There and Back Again
Baseball is full of starter-to-reliever conversions. Some are because a guy's stuff plays better in the bullpen, some are a way to salvage a once-promising career marred by ineffectiveness or a lack of development, and some are necessitated by the effects of injuries. Eric Gagne, who obliterated batters during his peak as a begoggled closer for the Dodgers, was somewhere between dreadful and uninspiring during his first 300 or so innings as a major league pitcher, which came in a starting role. Dennis Eckersley, probably the greatest exemplar of this transition, went from a solid starter to a life-saving reliever to a dominating closer.
But how often have you heard of a pitcher that went from being a premier starter, to being a premier closer, and then back to starting, where he once again lived up to expectations and prior levels of success? I haven't done a comprehensive survey of baseball history, but I'll volunteer the hypothesis that this probably happened just once: when John Smoltz did it.
To do a quick check of this hypothesis, I looked at all pitchers with decently-lengthy careers that had both some decent accrued value (around 20 WAR) as well as a few handfuls of saves. I then went through this list, player by player. Pretty much everyone I examined, Smoltz aside, was the same story: moderately effective starter that transitioned to a reliever/closer at some point down the line. In fact, the only guy I found that really deviated from this pattern was Rick Aguilera (yes, one and the same who got into a fight with Houston police in the 80s), who went from mediocre starter to effective reliever, then managed to make a case for him to start again for one decent season before being shuffled back to the relief corps.
Now, it's possible that there have been some guys I've overlooked, as it's not easy to automate a search for pitchers that have transitioned roles like this multiple times. But in tinkering with the parameters to try to include only guys with somewhat notable careers, Smoltz appears to be not just at the head of the pack, but really, the entire pack.

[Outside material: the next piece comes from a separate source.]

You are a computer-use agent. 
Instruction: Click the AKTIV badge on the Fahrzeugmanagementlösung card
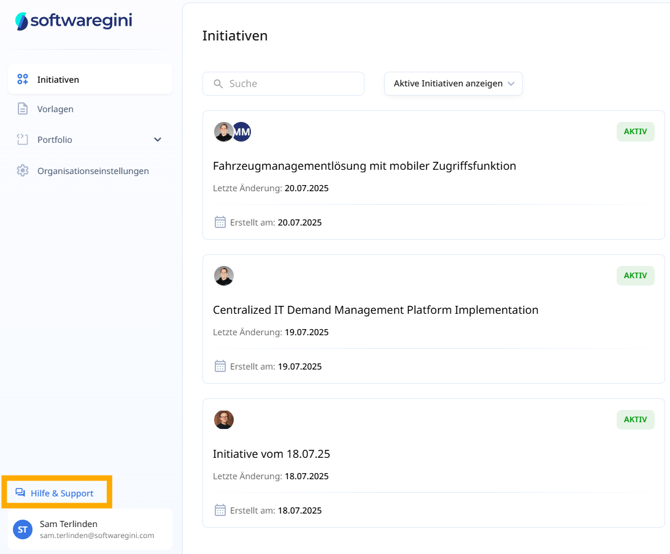(635, 132)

It couldn't have been easy to come back from elbow surgery, hop into a new role, excel at it like nobody's business, and then slide right back in to your old job and do that just as well. But John Smoltz, the perennial contender and hyper-achiever, did just that.
As Eno Sarris pointed out, John Smoltz was, in effect, potentially two Hall of Famers rolled into one awesome guy. The fact that he managed this while recovering from a surgery that sunders careers and was able to get right back onto the horse of being a dominant starter in the twilight of his career is absurd in its awesomeness.
So here's to you, John Smoltz. I hope your induction this Sunday is everything you wanted it to be. You were my favorite player to watch, and even now that your career is over, you keep finding ways to impress me. Cheers. I'd wish you the best of luck in whatever you're headed for next, but I don't think you need it.